What he felt for Ava wasn’t hate, or dislike, or antipathy.

It felt alarmingly the opposite of that. A word Luc wasn’t ready to put a name to under the best of circumstances, and certainly not when the circumstances were what they were:

Completely shitty.

He popped the top off his beer, but set it on the counter instead of taking a drink. He couldn’t seem to help but torture himself, wondering what she was doing now.

Popping the champagne with her skeevy co-workers?

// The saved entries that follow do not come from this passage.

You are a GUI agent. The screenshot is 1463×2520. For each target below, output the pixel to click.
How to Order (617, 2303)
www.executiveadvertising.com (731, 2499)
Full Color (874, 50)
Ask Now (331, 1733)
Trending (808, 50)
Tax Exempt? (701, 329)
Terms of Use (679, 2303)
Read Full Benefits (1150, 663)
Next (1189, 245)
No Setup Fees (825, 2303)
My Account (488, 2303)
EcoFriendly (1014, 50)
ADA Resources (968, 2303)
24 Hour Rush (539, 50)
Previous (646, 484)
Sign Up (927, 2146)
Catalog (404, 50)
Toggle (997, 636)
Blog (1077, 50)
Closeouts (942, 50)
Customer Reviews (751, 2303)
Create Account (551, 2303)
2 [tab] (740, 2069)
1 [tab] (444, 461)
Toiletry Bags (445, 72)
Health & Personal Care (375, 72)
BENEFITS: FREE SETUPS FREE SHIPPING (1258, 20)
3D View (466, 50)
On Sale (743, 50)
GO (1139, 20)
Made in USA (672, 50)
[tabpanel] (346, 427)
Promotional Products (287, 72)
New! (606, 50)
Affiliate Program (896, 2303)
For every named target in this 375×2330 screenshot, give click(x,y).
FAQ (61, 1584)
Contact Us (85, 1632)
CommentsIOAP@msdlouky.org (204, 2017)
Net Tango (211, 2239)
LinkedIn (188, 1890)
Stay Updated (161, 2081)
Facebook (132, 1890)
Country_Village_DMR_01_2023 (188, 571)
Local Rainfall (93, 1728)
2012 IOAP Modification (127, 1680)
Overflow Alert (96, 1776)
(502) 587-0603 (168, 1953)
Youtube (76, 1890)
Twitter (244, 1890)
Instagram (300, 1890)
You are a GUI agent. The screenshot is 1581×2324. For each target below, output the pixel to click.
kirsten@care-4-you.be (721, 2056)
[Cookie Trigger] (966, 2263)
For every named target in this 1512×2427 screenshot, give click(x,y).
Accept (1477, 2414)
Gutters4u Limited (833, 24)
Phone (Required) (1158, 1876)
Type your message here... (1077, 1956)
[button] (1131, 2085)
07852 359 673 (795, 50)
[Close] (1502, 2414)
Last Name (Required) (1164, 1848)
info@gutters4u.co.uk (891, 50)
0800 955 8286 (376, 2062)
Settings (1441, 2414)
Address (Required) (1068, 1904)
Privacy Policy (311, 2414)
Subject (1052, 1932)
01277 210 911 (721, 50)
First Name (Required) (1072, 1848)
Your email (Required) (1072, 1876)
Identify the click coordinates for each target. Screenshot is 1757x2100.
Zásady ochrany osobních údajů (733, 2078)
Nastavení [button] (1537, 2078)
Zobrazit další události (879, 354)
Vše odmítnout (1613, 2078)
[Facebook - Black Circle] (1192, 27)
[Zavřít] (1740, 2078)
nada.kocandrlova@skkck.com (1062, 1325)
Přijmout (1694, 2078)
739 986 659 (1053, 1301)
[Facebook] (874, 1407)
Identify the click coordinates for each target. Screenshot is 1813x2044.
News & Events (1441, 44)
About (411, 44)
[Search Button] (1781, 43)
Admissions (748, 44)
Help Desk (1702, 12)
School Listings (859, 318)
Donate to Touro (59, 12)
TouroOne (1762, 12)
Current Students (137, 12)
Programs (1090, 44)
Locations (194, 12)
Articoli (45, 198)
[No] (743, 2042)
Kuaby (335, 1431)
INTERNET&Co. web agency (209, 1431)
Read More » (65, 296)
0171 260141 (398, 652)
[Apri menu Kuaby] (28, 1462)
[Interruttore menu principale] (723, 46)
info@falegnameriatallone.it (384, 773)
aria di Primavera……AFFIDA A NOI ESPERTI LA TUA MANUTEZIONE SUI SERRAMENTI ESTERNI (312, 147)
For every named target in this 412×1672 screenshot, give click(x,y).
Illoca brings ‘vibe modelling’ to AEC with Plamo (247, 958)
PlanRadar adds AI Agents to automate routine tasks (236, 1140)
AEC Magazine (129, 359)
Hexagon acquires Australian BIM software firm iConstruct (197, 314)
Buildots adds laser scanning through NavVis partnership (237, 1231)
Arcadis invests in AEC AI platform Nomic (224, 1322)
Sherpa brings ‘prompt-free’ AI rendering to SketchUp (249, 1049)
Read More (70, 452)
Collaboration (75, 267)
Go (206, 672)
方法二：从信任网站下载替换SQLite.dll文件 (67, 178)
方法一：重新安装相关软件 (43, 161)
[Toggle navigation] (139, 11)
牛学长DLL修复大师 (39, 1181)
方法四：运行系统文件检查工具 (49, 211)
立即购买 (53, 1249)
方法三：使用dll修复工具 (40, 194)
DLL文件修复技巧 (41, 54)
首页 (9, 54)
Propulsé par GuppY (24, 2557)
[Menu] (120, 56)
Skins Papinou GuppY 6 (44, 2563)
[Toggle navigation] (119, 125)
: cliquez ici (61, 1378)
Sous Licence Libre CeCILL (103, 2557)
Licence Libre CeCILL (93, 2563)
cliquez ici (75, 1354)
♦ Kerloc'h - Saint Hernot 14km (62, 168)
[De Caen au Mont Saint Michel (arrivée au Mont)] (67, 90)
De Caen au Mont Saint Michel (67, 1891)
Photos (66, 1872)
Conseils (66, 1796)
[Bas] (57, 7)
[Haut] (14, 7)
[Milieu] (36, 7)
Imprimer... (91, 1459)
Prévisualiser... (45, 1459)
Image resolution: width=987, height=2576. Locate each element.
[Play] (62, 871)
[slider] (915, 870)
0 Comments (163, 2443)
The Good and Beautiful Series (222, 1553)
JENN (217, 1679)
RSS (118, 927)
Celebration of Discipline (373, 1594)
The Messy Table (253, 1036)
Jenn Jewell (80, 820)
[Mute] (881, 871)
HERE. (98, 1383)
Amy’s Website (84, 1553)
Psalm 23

Laughing with Mihail as they planned their next story?

Would she still work for CBC? He had no idea how that worked. He knew she wouldn’t deliver the story she wanted, but it was a headlines grabbing story all the same. That had to count for something.

He hoped so. In spite of everything, he still wanted that for her, because she wanted that.

In spite of it all, he cared enough about her to want her happiness. Desperately.

He was an idiot.

“This sucks,” he muttered to nobody.

He was halfway back to the couch to resume his brooding when there was a knock at the door.

A strange sense of calm came over him as he moved to open it.

He knew it wouldn’t be his brothers.